経営にはタスク型ダイバーシティが有効

吉本興業の会長・社長・副社長は同じお笑いコンビの元担当者で占められています。

 

会社が発展するにはダイバーシティ(人材の多様性)があることが有効であると言われています。その点では、数千人を束ねる企業のトップ3が同じ出自の人で占められているのは好ましいことではないでしょう。ガバナンスを改革していくには、ダイバーシティに取り組むことは欠かせない要素です。

 

ダイバーシティ
ダイバーシティ

ダイバーシティには2種類があります。

 

一つはデモグラフィック型ダイバーシティと呼ばれるものです。
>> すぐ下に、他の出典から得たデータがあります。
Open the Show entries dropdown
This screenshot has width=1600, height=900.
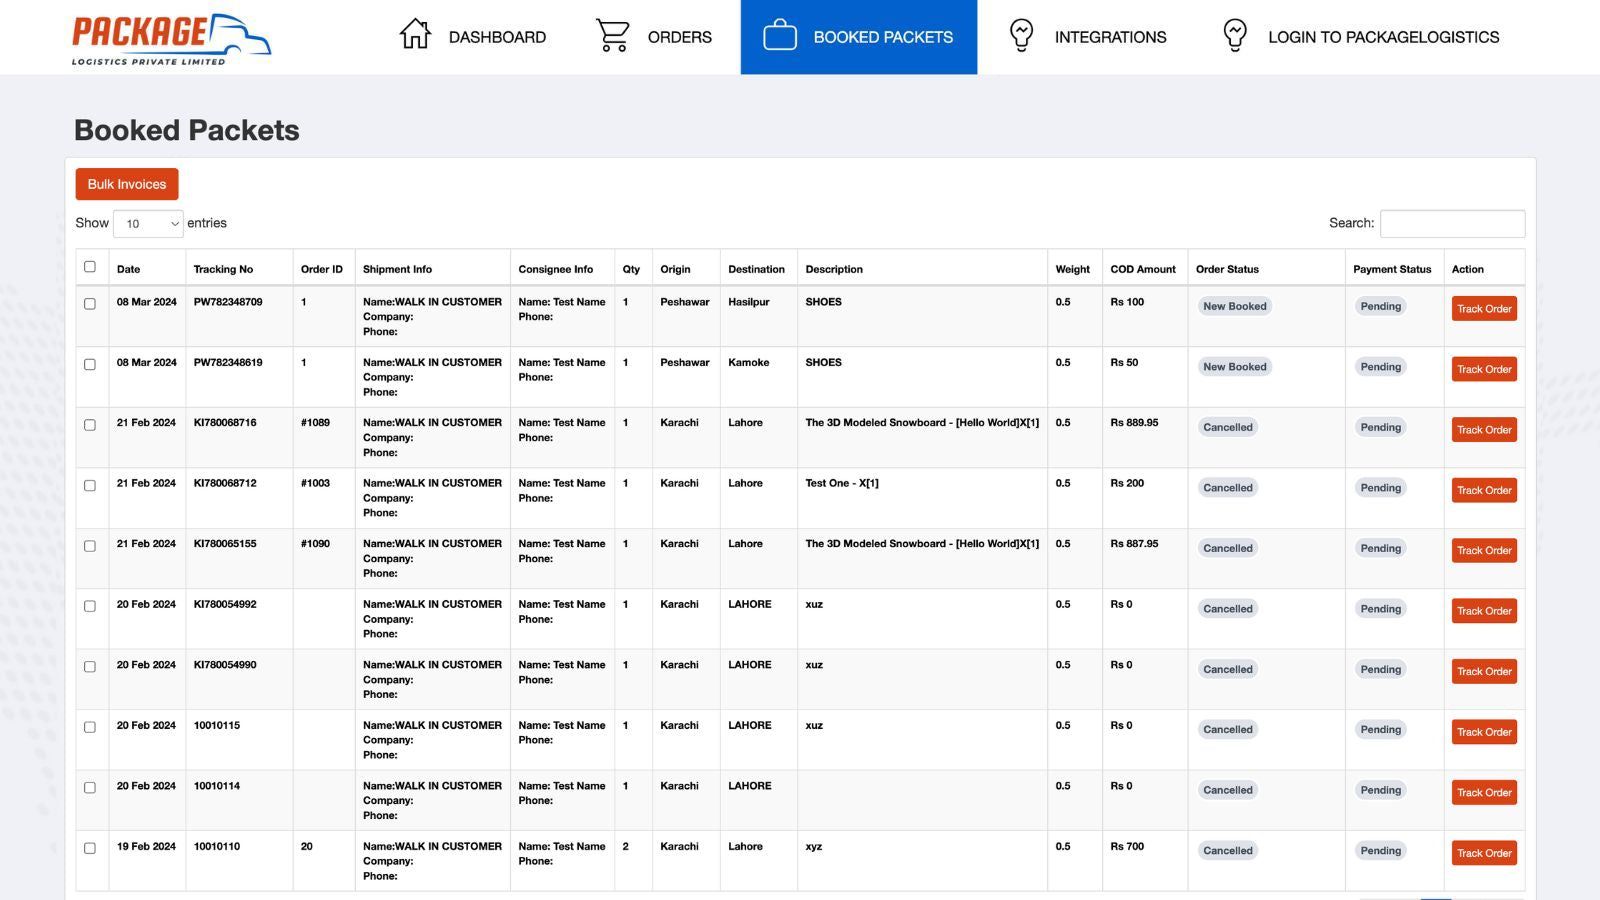click(x=148, y=224)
デモグラフィックは人口統計学歴属性のことです。

性別(最近は男女だけではありません)・出身地(国籍や民族や人種)・年齢・学歴など、はっきりわかる属性の多様性です。

 

 

もう一つはタスク型ダイバーシティというものです。タスクは仕事や課題のことです。これまでおこなってきた仕事、仕事から得た経験や課題解決能力などを言います。外部の人にははっきり見えない属性ですが、この多様性です。

 

経営を改革するには、デモグラフィック型ダイバーシティよりも、タスク型ダイバーシティがより有効だと証明されています。

 

例えば、女性活躍を推進するために、全体の何パーセント以上を女性にするといった取り決めをする場合があります。先月の参議院選挙では女性の候補者を30%以上にするという政府目標があり、実際は28%の立候補がありました(当選者では23%弱)。

ただ、こういう目に見えるダイバーシティはうまくいかないことがあります。女性だから特別に役職につけると、仕事ができなくて業績が上がらなかったという例も多いです。出身地や国籍、家族などの要素だけで抜擢してもうまくいかないことが多いでしょう。

 

タスク型ダイバーシティを追究していった結果がデモクグラフィックなダイバーシティにも自然につながったというのが理想です。

中堅以上の企業であれば、マネジメントする経営陣は、生産・技術・販売の3部門に加えて、総務経理・人事労務・購買調達・知財法務など、いろいろな部署(複数なら尚よい)で仕事ができる人でダイバーシティが形成されていることが肝心です。

この視点で純粋に人選していった結果として、性別、年齢、国籍などに違いができたというのが望ましいことです。そうしてできたタスク型ダイバーシティが経営を強靭化します。